■ **Your task**
Set down each entry again exactly as written.

--- Material provided Enclosed Below ---

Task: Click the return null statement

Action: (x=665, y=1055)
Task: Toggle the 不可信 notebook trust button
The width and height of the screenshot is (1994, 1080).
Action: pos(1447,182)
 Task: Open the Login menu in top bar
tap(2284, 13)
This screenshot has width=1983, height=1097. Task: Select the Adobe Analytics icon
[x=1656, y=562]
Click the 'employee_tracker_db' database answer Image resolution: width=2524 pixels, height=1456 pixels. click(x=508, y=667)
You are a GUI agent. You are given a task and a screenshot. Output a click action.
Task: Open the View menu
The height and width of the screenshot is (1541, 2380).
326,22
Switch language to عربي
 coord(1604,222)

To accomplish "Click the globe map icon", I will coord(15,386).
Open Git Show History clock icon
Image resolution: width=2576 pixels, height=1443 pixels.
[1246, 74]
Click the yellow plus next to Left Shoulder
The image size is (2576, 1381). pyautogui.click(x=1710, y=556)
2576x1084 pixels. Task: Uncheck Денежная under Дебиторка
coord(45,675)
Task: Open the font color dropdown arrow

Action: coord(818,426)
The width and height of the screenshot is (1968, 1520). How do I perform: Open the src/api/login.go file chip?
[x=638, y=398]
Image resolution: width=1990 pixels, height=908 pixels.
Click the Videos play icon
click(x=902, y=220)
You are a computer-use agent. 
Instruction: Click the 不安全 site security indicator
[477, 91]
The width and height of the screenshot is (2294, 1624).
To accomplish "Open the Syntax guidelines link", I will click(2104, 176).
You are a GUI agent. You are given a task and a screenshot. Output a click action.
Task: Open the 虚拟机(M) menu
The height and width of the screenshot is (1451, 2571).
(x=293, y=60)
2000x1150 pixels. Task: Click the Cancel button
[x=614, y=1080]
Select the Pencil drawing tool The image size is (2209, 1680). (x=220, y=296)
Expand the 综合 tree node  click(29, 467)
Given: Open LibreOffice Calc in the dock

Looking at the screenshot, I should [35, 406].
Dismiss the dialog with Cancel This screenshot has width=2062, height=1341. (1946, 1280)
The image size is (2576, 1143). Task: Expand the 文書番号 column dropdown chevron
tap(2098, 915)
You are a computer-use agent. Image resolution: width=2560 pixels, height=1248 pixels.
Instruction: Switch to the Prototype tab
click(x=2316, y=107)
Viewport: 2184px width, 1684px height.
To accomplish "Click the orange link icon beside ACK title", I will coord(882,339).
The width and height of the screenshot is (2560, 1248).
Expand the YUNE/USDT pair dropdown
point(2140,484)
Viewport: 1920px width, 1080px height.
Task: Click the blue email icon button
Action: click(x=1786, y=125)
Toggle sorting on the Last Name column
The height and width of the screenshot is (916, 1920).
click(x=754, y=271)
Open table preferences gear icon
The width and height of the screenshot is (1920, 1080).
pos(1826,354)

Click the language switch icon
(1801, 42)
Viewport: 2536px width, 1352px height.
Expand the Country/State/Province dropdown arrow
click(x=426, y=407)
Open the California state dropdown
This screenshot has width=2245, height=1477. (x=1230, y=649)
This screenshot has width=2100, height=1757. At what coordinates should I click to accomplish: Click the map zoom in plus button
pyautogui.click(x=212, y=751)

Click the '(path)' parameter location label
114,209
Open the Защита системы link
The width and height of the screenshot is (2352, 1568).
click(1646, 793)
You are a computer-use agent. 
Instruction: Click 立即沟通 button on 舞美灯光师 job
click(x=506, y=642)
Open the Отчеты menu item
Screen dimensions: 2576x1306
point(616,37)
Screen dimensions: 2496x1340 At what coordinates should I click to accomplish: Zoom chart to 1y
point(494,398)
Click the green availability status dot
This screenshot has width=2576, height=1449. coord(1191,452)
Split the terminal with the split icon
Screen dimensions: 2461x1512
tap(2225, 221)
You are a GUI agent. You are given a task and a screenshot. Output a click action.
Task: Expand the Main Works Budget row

--- End of Enclosed Material provided ---

■ **Response**
Task: Click the return null statement

Action: (x=665, y=1055)
Task: Toggle the 不可信 notebook trust button
The width and height of the screenshot is (1994, 1080).
Action: pos(1447,182)
 Task: Open the Login menu in top bar
tap(2284, 13)
This screenshot has width=1983, height=1097. Task: Select the Adobe Analytics icon
[x=1656, y=562]
Click the 'employee_tracker_db' database answer Image resolution: width=2524 pixels, height=1456 pixels. click(x=508, y=667)
You are a GUI agent. You are given a task and a screenshot. Output a click action.
Task: Open the View menu
The height and width of the screenshot is (1541, 2380).
326,22
Switch language to عربي
 coord(1604,222)

To accomplish "Click the globe map icon", I will coord(15,386).
Open Git Show History clock icon
Image resolution: width=2576 pixels, height=1443 pixels.
[1246, 74]
Click the yellow plus next to Left Shoulder
The image size is (2576, 1381). pyautogui.click(x=1710, y=556)
2576x1084 pixels. Task: Uncheck Денежная under Дебиторка
coord(45,675)
Task: Open the font color dropdown arrow

Action: coord(818,426)
The width and height of the screenshot is (1968, 1520). How do I perform: Open the src/api/login.go file chip?
[x=638, y=398]
Image resolution: width=1990 pixels, height=908 pixels.
Click the Videos play icon
click(x=902, y=220)
You are a computer-use agent. 
Instruction: Click the 不安全 site security indicator
[477, 91]
The width and height of the screenshot is (2294, 1624).
To accomplish "Open the Syntax guidelines link", I will click(2104, 176).
You are a GUI agent. You are given a task and a screenshot. Output a click action.
Task: Open the 虚拟机(M) menu
The height and width of the screenshot is (1451, 2571).
(x=293, y=60)
2000x1150 pixels. Task: Click the Cancel button
[x=614, y=1080]
Select the Pencil drawing tool The image size is (2209, 1680). (x=220, y=296)
Expand the 综合 tree node  click(29, 467)
Given: Open LibreOffice Calc in the dock

Looking at the screenshot, I should [35, 406].
Dismiss the dialog with Cancel This screenshot has width=2062, height=1341. (1946, 1280)
The image size is (2576, 1143). Task: Expand the 文書番号 column dropdown chevron
tap(2098, 915)
You are a computer-use agent. Image resolution: width=2560 pixels, height=1248 pixels.
Instruction: Switch to the Prototype tab
click(x=2316, y=107)
Viewport: 2184px width, 1684px height.
To accomplish "Click the orange link icon beside ACK title", I will coord(882,339).
The width and height of the screenshot is (2560, 1248).
Expand the YUNE/USDT pair dropdown
point(2140,484)
Viewport: 1920px width, 1080px height.
Task: Click the blue email icon button
Action: click(x=1786, y=125)
Toggle sorting on the Last Name column
The height and width of the screenshot is (916, 1920).
click(x=754, y=271)
Open table preferences gear icon
The width and height of the screenshot is (1920, 1080).
pos(1826,354)

Click the language switch icon
(1801, 42)
Viewport: 2536px width, 1352px height.
Expand the Country/State/Province dropdown arrow
click(x=426, y=407)
Open the California state dropdown
This screenshot has width=2245, height=1477. (x=1230, y=649)
This screenshot has width=2100, height=1757. At what coordinates should I click to accomplish: Click the map zoom in plus button
pyautogui.click(x=212, y=751)

Click the '(path)' parameter location label
114,209
Open the Защита системы link
The width and height of the screenshot is (2352, 1568).
click(1646, 793)
You are a computer-use agent. 
Instruction: Click 立即沟通 button on 舞美灯光师 job
click(x=506, y=642)
Open the Отчеты menu item
Screen dimensions: 2576x1306
point(616,37)
Screen dimensions: 2496x1340 At what coordinates should I click to accomplish: Zoom chart to 1y
point(494,398)
Click the green availability status dot
This screenshot has width=2576, height=1449. coord(1191,452)
Split the terminal with the split icon
Screen dimensions: 2461x1512
tap(2225, 221)
You are a GUI agent. You are given a task and a screenshot. Output a click action.
Task: Expand the Main Works Budget row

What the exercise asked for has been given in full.